Work is now underway on the Bridgewater Quay Apartments development project in central Whanganui.
Developer John Hay, who first unveiled plans to turn the former Whanganui Chronicle building on Taupo Quay into a 20-apartment block in November 2018, said he was pleased to see demolition work taking place now the country was in alert level 2.
"We've now been able to start working on-site, and the demolition team of six people will be in the building for the next three weeks, stripping it out," Hay said.
"After that, there'll be a full complement of builders getting stuck in, and we're really looking forward to that."
Hay said Bridgewater Capital Limited had purchased the building, after having it under option for "close to two years".
The three shareholders are Hay, Nick Regos and David Weir.
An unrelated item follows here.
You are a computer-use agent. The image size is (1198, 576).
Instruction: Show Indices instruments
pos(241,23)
"It was purchased subject to getting the various approvals in place, which took a lot longer than everybody thought, but it's all been settled and we paid for the land at the end of April," Hay said.
"It's freehold, as opposed to leasehold, which is quite unique for waterfront property, and to be able to buy a building like that, right by the river and downtown, is an amazing opportunity."
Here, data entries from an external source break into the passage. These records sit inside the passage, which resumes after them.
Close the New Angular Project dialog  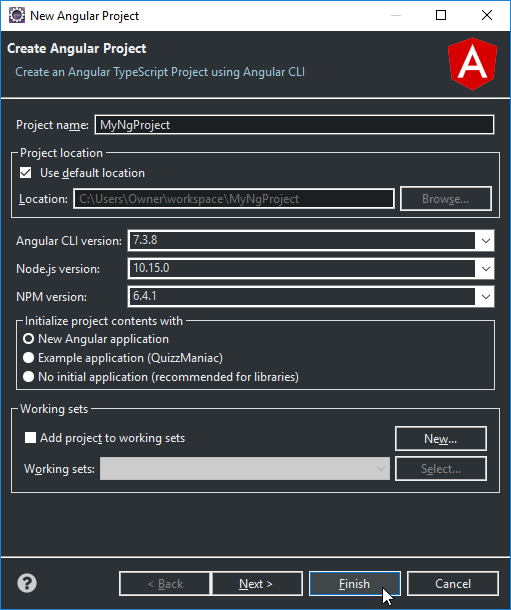click(x=487, y=16)
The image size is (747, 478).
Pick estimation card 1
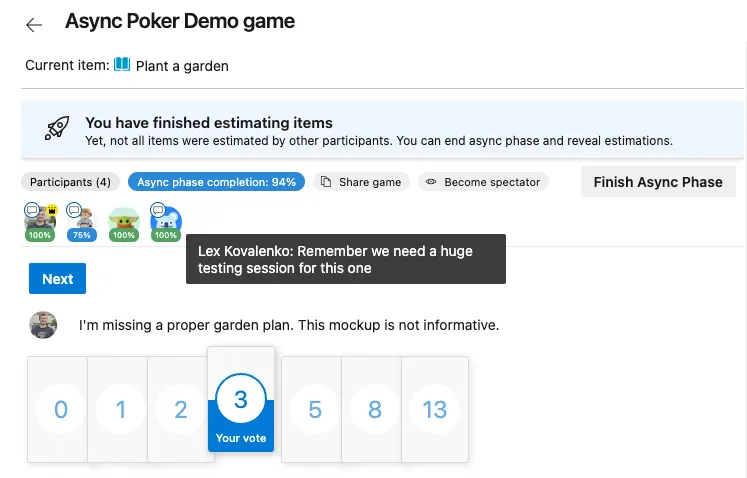point(121,410)
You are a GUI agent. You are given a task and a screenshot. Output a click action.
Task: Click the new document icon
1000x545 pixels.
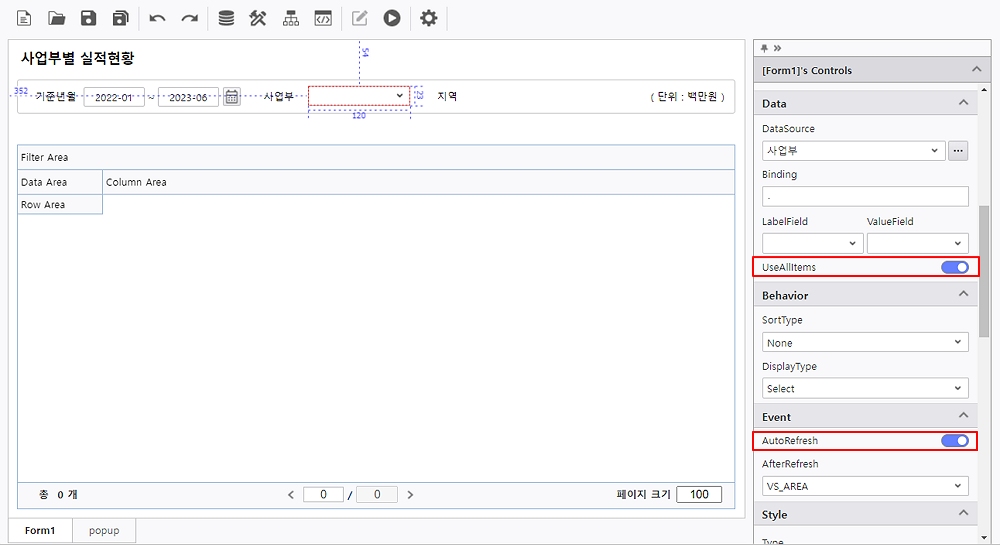(24, 18)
Hay said that half of the apartments had been pre-sold.
"All the sales so far have been to local people who want to live there, so that's another positive sign.
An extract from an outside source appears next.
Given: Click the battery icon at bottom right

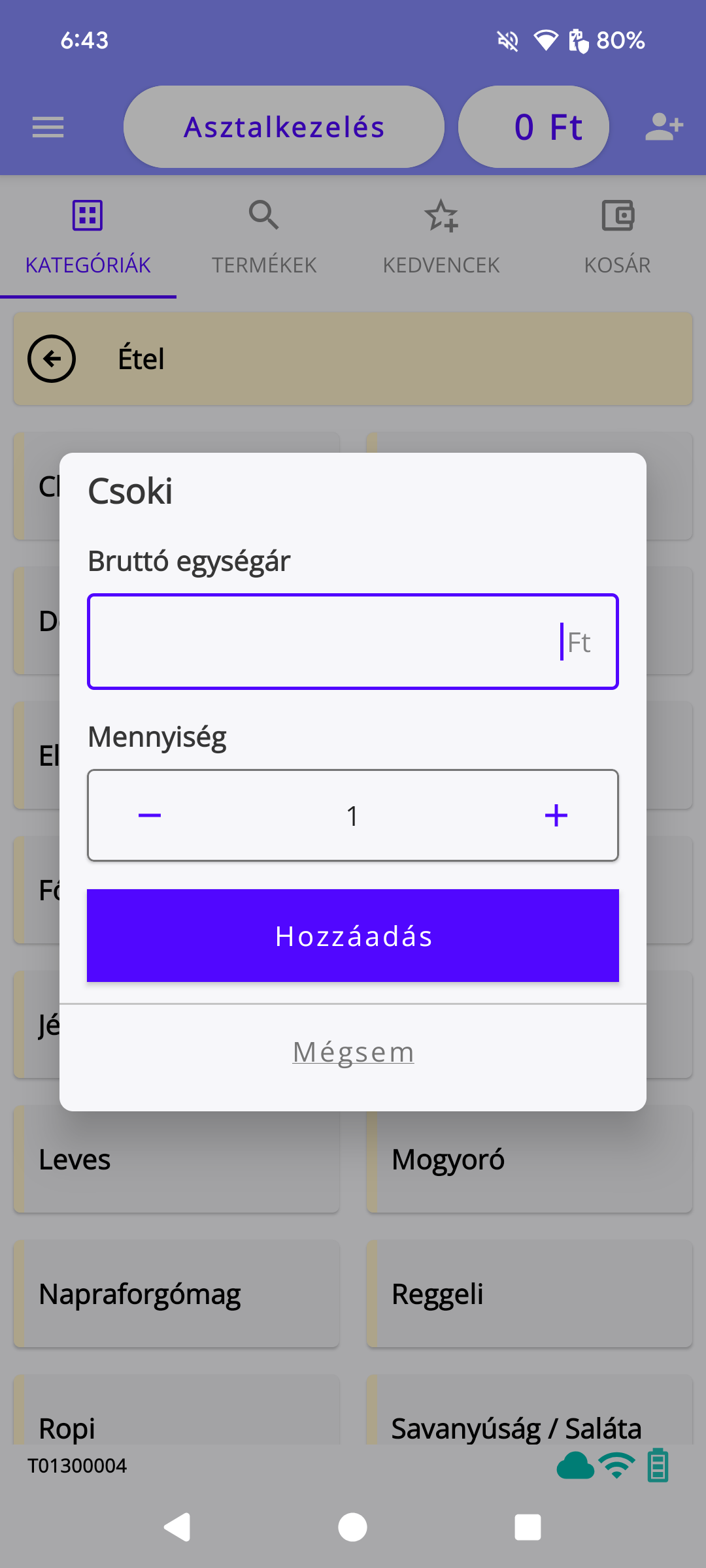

"It shows that folks here are looking at apartment-style living as an option."
Hay said the project was expected to be completed in 10 months.
"It's been a long process, and the Resource Management Act is complicated, but we're very lucky that the building was built by the Ministry of Works and Development 50 years ago, and it's incredibly strong structurally.
"Providing there isn't a spike in the Covid-19 virus in the next few months, we're hoping to have people moving in around March or April of next year."
Shareholder Nick Regos, who is the founding director of engineering and construction consultancy firm Miyamoto New Zealand, along with David Weir, said it was important to get construction underway as soon as the lockdown was lifted.
"It's a shovel-ready project that's ready to go, and we wanted to show that things are underway," Regos said.
"Our whole goal is to repurpose existing buildings and to get life back into them, and this is a perfect example of that.
"There is another site we're working on behind the scenes in Whanganui, and we wanted to get started on this project as soon as possible to show that we weren't just all talk."
Regos hoped the Bridgewater project would be the first of several undertaken in Whanganui.
"For us, it's about the long-term, and developing trust with local businesses and the Whanganui District Council."
Allowing members of the public to "come and have a look" at the Bridgewater Quay development had been suggested before the Covid-19 pandemic, Regos said.
"Obviously, there's a lot of history in that building, with the Chronicle and the Railway, and we're hoping to allow people to come and see what we're doing as soon as we're able, so it's not all under a cloak."